No, that’s extremely helpful. Thank you for the clarity.

Operator

The next question comes from Eun Yang from Jefferies. Please go ahead.

Speaker 9

Thank you. So today, when we talk about addressing the patient population for your gene therapy programs, it’s been kind of focused on the U.S. and Europe. But now that you look towards the potential approval of TSHA-120 in 2023, what are your thoughts on the market opportunity outside the U.S. and Europe? And I have one more question on the Rett syndrome program. So, I’m sure that you’re familiar with the Novartis program. I don’t know how much you can speak about it, but aside from your program potentially having a better regulation of the transgene expression, can you talk about the differentiation compared to Novartis, as they are actively pursuing their Rett program? Thank you.

Speaker 5

Yes. Thanks, RA, and thanks for the question. I think this is an important question. As RA mentioned, the primary difference is that we include—we have the mini MECP2 gene, developed by Professor Sir Adrian Bird and highly regarded Rett experts from Edinburgh, who first demonstrated unequivocally that Rett syndrome is a highly reversible disease. We use his design for the mini MECP2 gene and attach it with a strip of micro RNA binding sites, the miRARE platform, which stands for micro RNA responsive auto-regulatory element. As MECP2 levels rise within the cell due to gene therapy, the down regulatory micro RNA binding sites are triggered, binding to the miRARE platform located in the untranslated region of the construct, bringing down levels of MECP2, serving as a safety valve. We are very excited to say that the first quantitative data demonstrating this reduction in MECP2 expression, achieving a balance that is efficacious yet not toxic, was published in a prestigious journal recently.
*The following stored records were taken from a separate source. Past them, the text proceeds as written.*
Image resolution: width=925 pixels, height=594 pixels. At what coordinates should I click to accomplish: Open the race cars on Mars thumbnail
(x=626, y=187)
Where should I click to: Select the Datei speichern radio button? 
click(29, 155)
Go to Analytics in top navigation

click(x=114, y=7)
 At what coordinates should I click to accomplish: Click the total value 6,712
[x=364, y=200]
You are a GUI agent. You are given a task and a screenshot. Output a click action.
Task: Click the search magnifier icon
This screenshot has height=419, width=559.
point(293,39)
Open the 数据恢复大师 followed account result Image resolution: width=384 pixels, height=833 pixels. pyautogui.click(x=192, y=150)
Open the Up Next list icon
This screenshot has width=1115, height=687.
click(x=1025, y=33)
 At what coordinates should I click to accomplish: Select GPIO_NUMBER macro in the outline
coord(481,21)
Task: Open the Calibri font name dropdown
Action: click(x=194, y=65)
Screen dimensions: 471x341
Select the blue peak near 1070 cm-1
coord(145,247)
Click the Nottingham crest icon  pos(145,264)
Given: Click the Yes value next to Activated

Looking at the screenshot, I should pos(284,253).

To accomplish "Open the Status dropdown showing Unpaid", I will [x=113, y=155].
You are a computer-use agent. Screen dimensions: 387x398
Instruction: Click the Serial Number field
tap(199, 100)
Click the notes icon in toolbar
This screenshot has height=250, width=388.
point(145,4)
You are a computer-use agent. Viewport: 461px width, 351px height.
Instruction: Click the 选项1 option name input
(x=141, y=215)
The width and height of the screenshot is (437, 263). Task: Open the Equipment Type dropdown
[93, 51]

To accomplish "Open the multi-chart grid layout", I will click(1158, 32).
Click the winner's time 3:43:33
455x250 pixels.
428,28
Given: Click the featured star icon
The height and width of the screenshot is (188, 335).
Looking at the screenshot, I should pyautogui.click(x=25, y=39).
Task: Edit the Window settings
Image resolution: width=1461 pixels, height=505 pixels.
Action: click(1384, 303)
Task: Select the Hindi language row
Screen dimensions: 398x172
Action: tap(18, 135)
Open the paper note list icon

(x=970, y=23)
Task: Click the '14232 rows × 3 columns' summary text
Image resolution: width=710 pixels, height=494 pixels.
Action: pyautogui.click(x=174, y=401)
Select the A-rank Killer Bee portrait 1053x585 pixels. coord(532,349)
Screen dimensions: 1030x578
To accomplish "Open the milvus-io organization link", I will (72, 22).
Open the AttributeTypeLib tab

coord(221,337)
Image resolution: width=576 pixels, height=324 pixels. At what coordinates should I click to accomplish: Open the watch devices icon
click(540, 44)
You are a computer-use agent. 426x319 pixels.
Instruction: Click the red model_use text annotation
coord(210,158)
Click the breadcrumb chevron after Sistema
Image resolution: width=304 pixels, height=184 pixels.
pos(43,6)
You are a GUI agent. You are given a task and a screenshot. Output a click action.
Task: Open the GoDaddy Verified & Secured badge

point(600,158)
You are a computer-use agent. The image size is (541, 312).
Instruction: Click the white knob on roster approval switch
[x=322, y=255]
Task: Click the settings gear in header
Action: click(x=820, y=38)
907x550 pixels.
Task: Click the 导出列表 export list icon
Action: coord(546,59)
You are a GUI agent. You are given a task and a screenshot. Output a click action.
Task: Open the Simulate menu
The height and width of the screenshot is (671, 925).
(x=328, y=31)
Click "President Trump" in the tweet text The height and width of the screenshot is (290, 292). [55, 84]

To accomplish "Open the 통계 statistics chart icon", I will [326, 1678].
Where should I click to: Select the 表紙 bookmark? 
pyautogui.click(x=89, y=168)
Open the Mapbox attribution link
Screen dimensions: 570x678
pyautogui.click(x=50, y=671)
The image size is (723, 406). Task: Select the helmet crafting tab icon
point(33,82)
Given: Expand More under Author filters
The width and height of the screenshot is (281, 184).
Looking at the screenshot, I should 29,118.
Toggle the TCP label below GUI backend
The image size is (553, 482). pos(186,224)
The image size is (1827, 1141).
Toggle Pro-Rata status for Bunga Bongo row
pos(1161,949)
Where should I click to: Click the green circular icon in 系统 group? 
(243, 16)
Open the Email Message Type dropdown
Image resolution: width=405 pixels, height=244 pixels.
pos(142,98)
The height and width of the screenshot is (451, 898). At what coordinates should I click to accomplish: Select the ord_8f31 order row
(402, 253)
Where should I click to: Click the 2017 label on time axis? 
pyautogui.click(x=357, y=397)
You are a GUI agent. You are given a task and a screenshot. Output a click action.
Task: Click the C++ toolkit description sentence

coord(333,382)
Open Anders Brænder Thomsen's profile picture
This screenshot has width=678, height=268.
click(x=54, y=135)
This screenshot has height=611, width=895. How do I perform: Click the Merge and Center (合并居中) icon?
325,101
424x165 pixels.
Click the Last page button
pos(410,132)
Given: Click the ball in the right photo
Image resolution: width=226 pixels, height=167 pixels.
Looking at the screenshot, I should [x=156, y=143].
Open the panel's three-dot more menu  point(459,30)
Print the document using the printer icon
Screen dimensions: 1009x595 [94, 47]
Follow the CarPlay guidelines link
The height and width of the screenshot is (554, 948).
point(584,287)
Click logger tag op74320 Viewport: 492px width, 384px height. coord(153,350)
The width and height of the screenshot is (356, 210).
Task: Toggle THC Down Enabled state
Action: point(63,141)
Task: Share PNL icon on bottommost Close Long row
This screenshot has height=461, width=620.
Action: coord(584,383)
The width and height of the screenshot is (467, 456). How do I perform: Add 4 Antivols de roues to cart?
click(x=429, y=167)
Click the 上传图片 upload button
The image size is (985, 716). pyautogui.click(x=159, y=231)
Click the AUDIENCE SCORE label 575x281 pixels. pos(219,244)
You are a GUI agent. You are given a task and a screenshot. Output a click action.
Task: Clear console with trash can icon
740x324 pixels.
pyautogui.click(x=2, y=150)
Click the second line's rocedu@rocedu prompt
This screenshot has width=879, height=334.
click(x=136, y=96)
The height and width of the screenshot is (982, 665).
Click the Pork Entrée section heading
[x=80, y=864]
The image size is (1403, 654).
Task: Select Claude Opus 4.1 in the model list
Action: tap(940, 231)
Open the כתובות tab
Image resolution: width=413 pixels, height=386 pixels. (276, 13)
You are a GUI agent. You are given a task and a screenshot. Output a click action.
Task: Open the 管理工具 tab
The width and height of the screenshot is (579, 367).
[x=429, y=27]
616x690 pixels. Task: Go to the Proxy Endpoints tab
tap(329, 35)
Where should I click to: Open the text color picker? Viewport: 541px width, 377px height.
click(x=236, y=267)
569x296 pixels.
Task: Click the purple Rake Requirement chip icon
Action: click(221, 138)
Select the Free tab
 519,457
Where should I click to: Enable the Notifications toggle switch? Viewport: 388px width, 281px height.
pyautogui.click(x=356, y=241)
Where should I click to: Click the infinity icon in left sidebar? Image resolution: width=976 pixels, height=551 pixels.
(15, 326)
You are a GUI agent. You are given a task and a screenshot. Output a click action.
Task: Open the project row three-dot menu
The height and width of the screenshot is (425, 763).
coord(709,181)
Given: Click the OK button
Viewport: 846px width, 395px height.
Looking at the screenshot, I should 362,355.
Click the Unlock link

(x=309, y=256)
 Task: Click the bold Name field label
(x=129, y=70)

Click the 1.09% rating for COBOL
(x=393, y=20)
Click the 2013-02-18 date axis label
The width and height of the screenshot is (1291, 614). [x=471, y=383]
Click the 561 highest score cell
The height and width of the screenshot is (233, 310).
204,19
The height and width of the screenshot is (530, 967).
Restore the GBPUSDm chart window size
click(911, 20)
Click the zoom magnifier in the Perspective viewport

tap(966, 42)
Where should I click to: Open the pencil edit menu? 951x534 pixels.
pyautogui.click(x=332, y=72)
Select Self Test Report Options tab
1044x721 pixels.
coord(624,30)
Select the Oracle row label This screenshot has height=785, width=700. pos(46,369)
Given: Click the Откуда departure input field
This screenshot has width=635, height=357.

I encourage you to review the paper for more insights; the lead author is Sara Sonet, with senior authors being our Chief Scientific Adviser, Steven Gray. There's a particular diagram in that paper that illustrates different expression levels of MECP2 in various regions of the brain and spinal cord. We can see very clearly that the non-miRARE construct over-expresses, while the miRARE construct maintains efficacy without toxicity. My understanding is that Novartis is still moving forward with their program, and the last I heard they are planning to proceed with an IND, though I cannot provide exact details on their status. But I believe this is the main difference between our products.

Speaker 9

Thank you for the details.

Operator

There are no further questions. I will now turn the call over to Mr. Session for his closing remarks. Ladies and gentlemen, this concludes today’s presentation. Thank you once again for your participation. You may now disconnect.